**Source material**
------------------------------------------------
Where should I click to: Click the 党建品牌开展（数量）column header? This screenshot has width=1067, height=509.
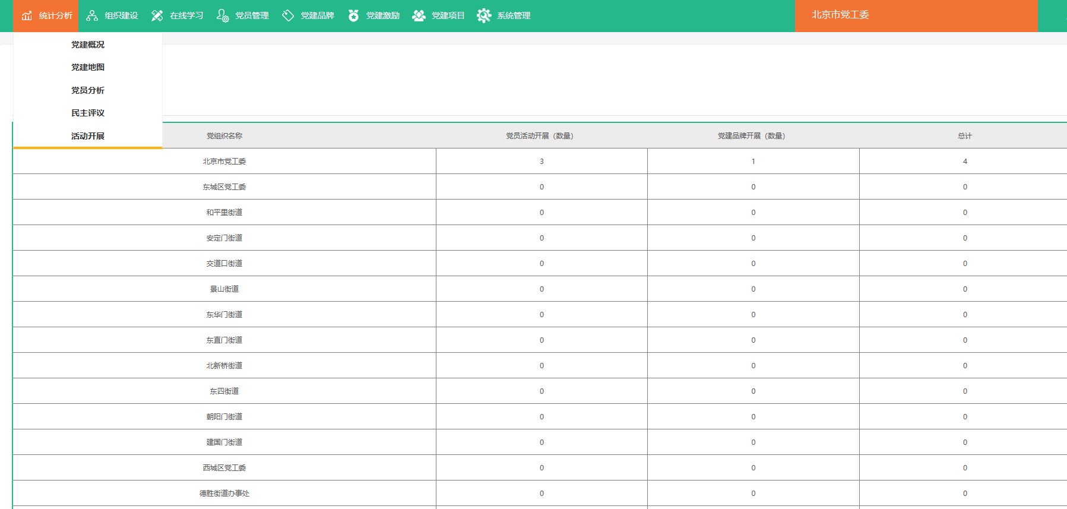(x=752, y=136)
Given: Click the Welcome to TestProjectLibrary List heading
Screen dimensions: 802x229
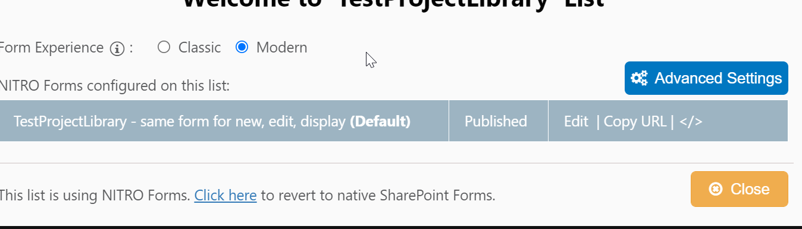Looking at the screenshot, I should pos(393,4).
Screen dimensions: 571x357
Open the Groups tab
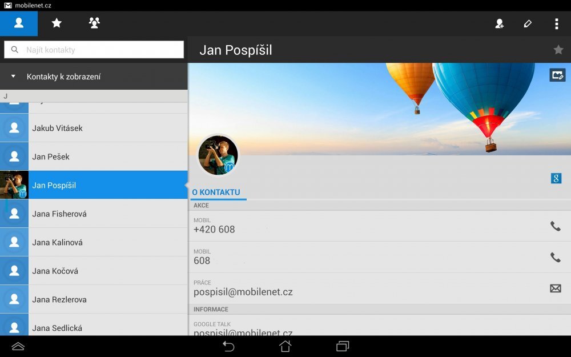(94, 23)
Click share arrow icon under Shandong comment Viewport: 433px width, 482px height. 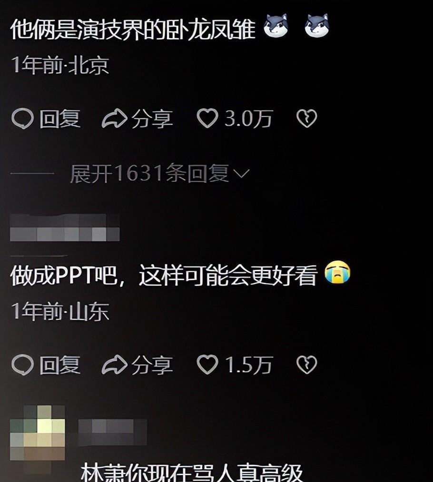click(x=114, y=365)
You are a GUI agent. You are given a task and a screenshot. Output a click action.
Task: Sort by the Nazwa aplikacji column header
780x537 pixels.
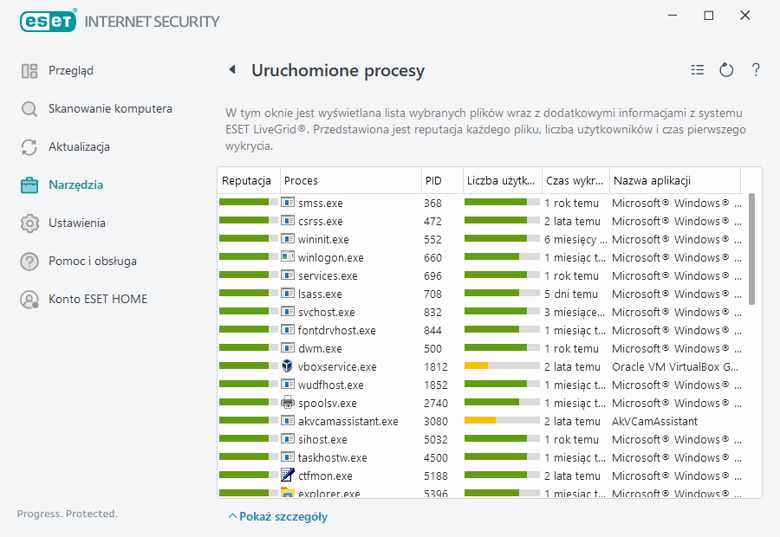[652, 181]
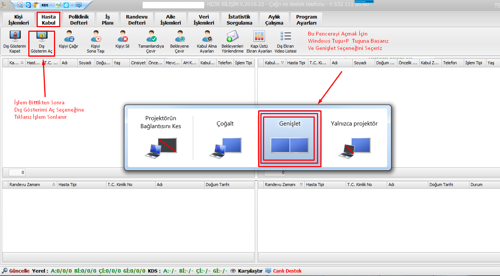Call the patient with Kişiyi Çağır
The width and height of the screenshot is (500, 276).
point(69,37)
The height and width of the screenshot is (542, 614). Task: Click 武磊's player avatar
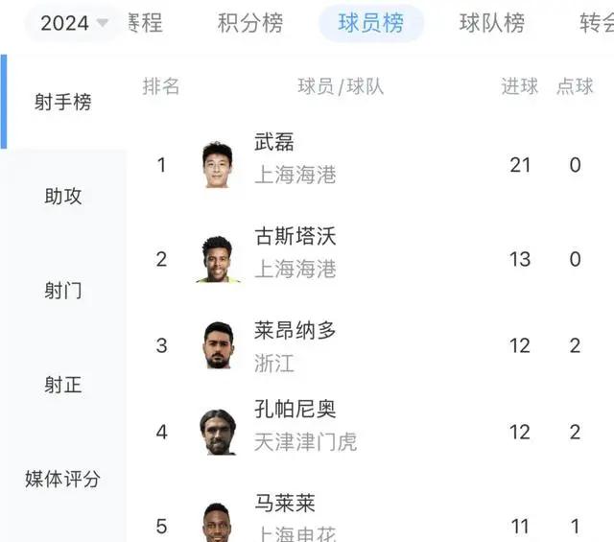click(218, 165)
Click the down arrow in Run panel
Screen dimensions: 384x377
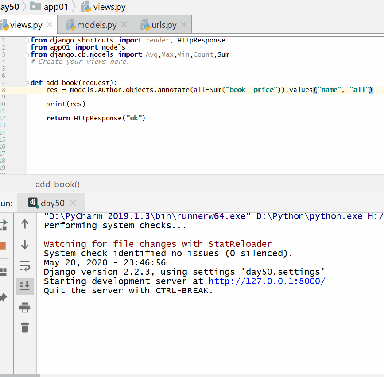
------------------------------------------------
**Task brief**
Write out exactly the lines from the line that contains "780x537 pixels." to the last line of the material above, both included; pictures do not belong in the copy.

**Result of the exercise**
780x537 pixels.
[652, 181]
Call the patient with Kişiyi Çağır
The width and height of the screenshot is (500, 276).
point(69,37)
The height and width of the screenshot is (542, 614). Task: Click 武磊's player avatar
click(218, 165)
Click the down arrow in Run panel
Screen dimensions: 384x377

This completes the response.